What is being asked: Copy the records below exactly as they appear.

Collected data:
────────

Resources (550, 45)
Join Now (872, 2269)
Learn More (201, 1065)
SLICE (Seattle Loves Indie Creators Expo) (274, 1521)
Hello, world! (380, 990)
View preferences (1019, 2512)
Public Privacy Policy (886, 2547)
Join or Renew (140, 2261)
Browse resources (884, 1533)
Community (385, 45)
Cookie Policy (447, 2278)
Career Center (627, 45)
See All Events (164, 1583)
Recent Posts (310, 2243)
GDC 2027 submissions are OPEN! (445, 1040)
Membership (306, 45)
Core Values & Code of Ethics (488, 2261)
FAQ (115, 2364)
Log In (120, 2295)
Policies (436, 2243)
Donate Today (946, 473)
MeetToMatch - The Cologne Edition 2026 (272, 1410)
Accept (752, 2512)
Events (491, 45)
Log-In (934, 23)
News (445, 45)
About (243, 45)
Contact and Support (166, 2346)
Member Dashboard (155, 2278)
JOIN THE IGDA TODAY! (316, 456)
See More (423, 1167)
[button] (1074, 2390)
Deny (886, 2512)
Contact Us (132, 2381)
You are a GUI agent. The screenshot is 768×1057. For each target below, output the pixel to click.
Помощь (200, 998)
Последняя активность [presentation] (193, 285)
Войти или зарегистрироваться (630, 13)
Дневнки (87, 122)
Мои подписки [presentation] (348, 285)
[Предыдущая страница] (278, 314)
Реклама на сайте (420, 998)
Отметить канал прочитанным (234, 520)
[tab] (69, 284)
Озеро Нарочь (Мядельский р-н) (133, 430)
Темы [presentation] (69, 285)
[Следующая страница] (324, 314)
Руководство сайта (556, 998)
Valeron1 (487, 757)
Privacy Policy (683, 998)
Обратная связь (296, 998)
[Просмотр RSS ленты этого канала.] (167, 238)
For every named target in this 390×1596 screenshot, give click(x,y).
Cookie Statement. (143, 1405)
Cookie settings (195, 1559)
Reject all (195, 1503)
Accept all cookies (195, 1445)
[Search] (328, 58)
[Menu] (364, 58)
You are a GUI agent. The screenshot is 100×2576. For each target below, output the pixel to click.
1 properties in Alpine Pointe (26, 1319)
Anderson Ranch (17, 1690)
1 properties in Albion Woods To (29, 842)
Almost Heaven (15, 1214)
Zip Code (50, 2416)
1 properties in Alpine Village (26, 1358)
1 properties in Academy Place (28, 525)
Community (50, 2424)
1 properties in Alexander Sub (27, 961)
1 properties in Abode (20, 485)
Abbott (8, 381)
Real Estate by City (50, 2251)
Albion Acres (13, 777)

────────

Output below:
Resources (550, 45)
Join Now (872, 2269)
Learn More (201, 1065)
SLICE (Seattle Loves Indie Creators Expo) (274, 1521)
Hello, world! (380, 990)
View preferences (1019, 2512)
Public Privacy Policy (886, 2547)
Join or Renew (140, 2261)
Browse resources (884, 1533)
Community (385, 45)
Cookie Policy (447, 2278)
Career Center (627, 45)
See All Events (164, 1583)
Recent Posts (310, 2243)
GDC 2027 submissions are OPEN! (445, 1040)
Membership (306, 45)
Core Values & Code of Ethics (488, 2261)
FAQ (115, 2364)
Log In (120, 2295)
Policies (436, 2243)
Donate Today (946, 473)
MeetToMatch - The Cologne Edition 2026 (272, 1410)
Accept (752, 2512)
Events (491, 45)
Log-In (934, 23)
News (445, 45)
About (243, 45)
Contact and Support (166, 2346)
Member Dashboard (155, 2278)
JOIN THE IGDA TODAY! (316, 456)
See More (423, 1167)
[button] (1074, 2390)
Deny (886, 2512)
Contact Us (132, 2381)
You are a GUI agent. The screenshot is 768×1057. For each target below, output the pixel to click.
Помощь (200, 998)
Последняя активность [presentation] (193, 285)
Войти или зарегистрироваться (630, 13)
Дневнки (87, 122)
Мои подписки [presentation] (348, 285)
[Предыдущая страница] (278, 314)
Реклама на сайте (420, 998)
Отметить канал прочитанным (234, 520)
[tab] (69, 284)
Озеро Нарочь (Мядельский р-н) (133, 430)
Темы [presentation] (69, 285)
[Следующая страница] (324, 314)
Руководство сайта (556, 998)
Valeron1 (487, 757)
Privacy Policy (683, 998)
Обратная связь (296, 998)
[Просмотр RSS ленты этого канала.] (167, 238)
For every named target in this 390×1596 screenshot, give click(x,y).
Cookie Statement. (143, 1405)
Cookie settings (195, 1559)
Reject all (195, 1503)
Accept all cookies (195, 1445)
[Search] (328, 58)
[Menu] (364, 58)
You are a GUI agent. The screenshot is 100×2576. For each target below, output the pixel to click.
1 properties in Alpine Pointe (26, 1319)
Anderson Ranch (17, 1690)
1 properties in Albion Woods To (29, 842)
Almost Heaven (15, 1214)
Zip Code (50, 2416)
1 properties in Alpine Village (26, 1358)
1 properties in Academy Place (28, 525)
Community (50, 2424)
1 properties in Alexander Sub (27, 961)
1 properties in Abode (20, 485)
Abbott (8, 381)
Real Estate by City (50, 2251)
Albion Acres (13, 777)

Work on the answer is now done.